You're Paying Way Too Much Money to Subsidize McDonald's and Walmart

One of the most common critiques of the welfare system goes something like this: government assistance programs undermine incentives to seek out work, and encourage a reliance on handouts, while bankrolling laziness and unemployment. But that stance may be fundamentally misguided: reliance on government assistance, it turns out, is a crucial supplement for a majority of low-wage workers. 

That's according to a new study released Monday by researchers at the University of California, Berkeley, that shows that despite a slowly growing economy, almost three-quarters of recipients of public assistance programs are members of families headed by a worker.


Your Stereotype of Minimum Wage Workers Is Probably Dead Wrong

Your Stereotype of Minimum Wage Workers Is Probably Dead Wrong

Posted by ATTN: on Saturday, April 4, 2015


As wages fail to keep pace with inflation, subsidies for the poor have also become subsidies for the businesses whose employees who rely on assistance programs––instead of employer benefits––just to get by. Researchers found that the dearth of higher incomes in low-wage jobs is costing taxpayers an estimated $127.8 billion per year at the federal level to support the families of workers, and $25 billion per year at the state level. According to the study, which is the first to examine the state and federal cost of low-wage jobs to US taxpayers, some 56 percent of all state and federal spending on public assistance programs goes towards working families. 

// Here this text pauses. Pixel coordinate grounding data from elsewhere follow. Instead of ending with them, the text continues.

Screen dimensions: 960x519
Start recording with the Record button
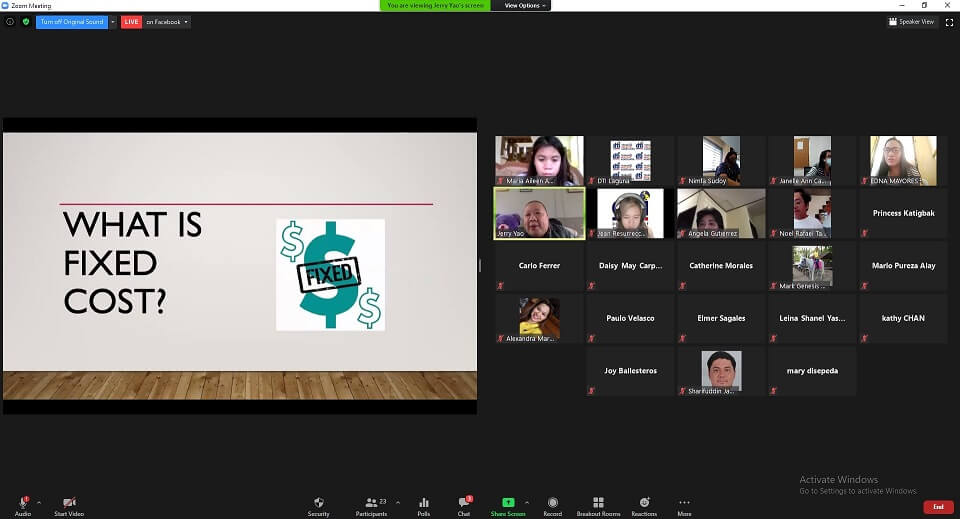[x=552, y=503]
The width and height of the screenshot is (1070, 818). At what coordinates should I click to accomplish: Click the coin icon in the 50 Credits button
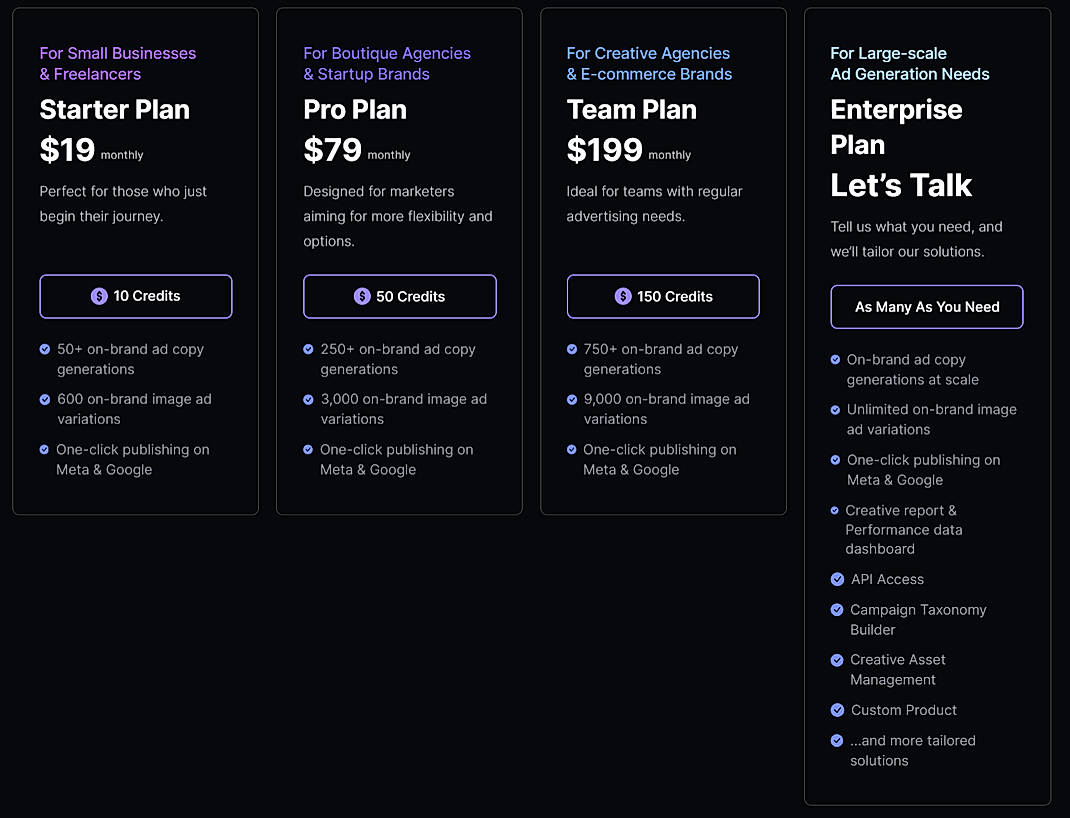coord(361,296)
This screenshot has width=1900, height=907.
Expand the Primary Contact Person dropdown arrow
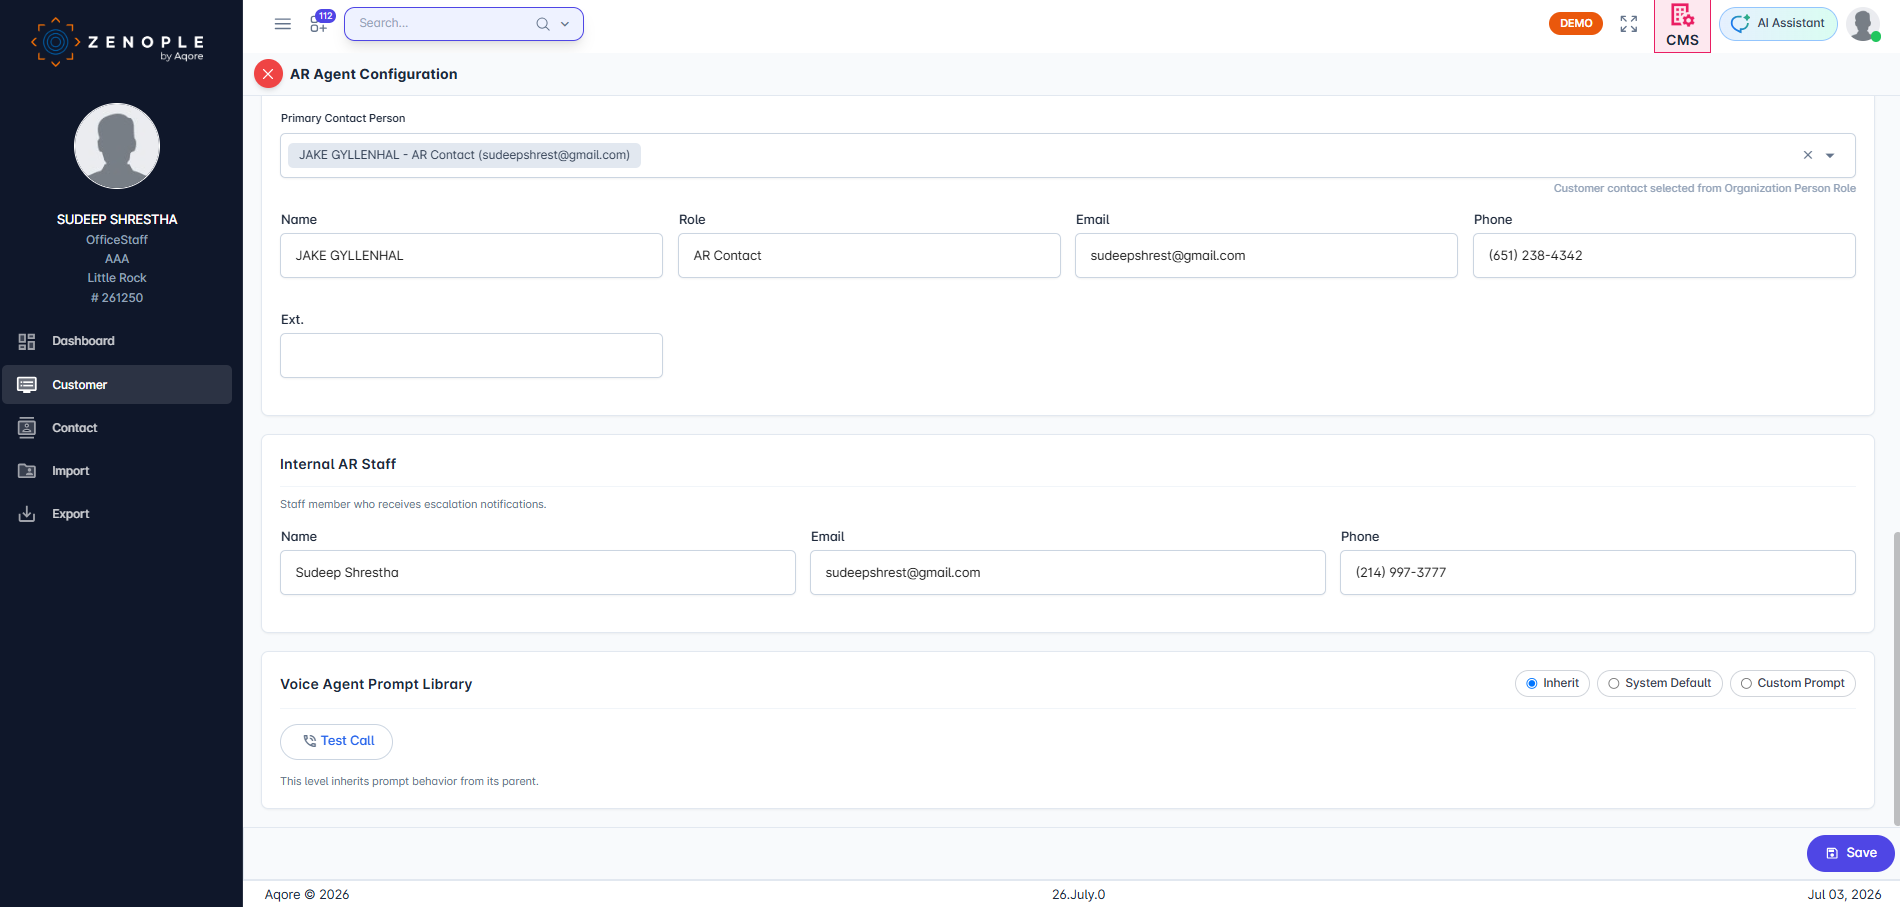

"When companies pay too little for workers to provide for their families, workers rely on public assistance programs to meet their basic needs," Ken Jacobs, chair of the labor center and a co-author of the report, said. "This creates significant cost to the states." 

The report examined four stalwart public assistance programs––Medicaid, Temporary Assistance for Needy Families, food stamps, and the Earned-Income Tax Credit––and found that reliance on such programs doesn't only include fast-food workers (52 percent), but also childcare workers (46 percent), home care workers (48 percent), and highly educated part-time college faculty (25 percent). The broad spectrum could be attributed to a couple of straightforward statistics: for a decade, from 2003 to 2013, wage growth was stagnant or negative for the bottom 70 percent of US workers. At the same time, benefits were being cut to trim budgets; over the same period of time, the share of non-elderly Americans with health insurance through their work fell by nearly 10 percent.   

The combination of flat wages and decreasing benefits has now led to a nearly $153 billion annual bill for taxpayers supporting assistance programs for low-wage workers who need them––a figure Jacobs says is in need of serious examination. "Our public-assistance programs provide a vital support system for American families. Raising wages would lift working families out of poverty and allow all levels of government to better target how our tax dollars are used," he said in a release. 

Certain corporations standout as examples of low wage pay giving way to worker reliance on public assistance programs. In November, ATTN: reported that Walmart, the nation's largest private employer, had not only been stockpiling money overseas to avoid taxes, but lobbying aggressively to lower the U.S. corporate tax rate from 35 percent to 25 percent, a move that, if completed, was projected to save the company an average $720 million a year. In the face of those efforts, the company's low-wage practices cost taxpayers an estimated $6.2 billion every year subsidizing their poorly paid, under-benefited workers. 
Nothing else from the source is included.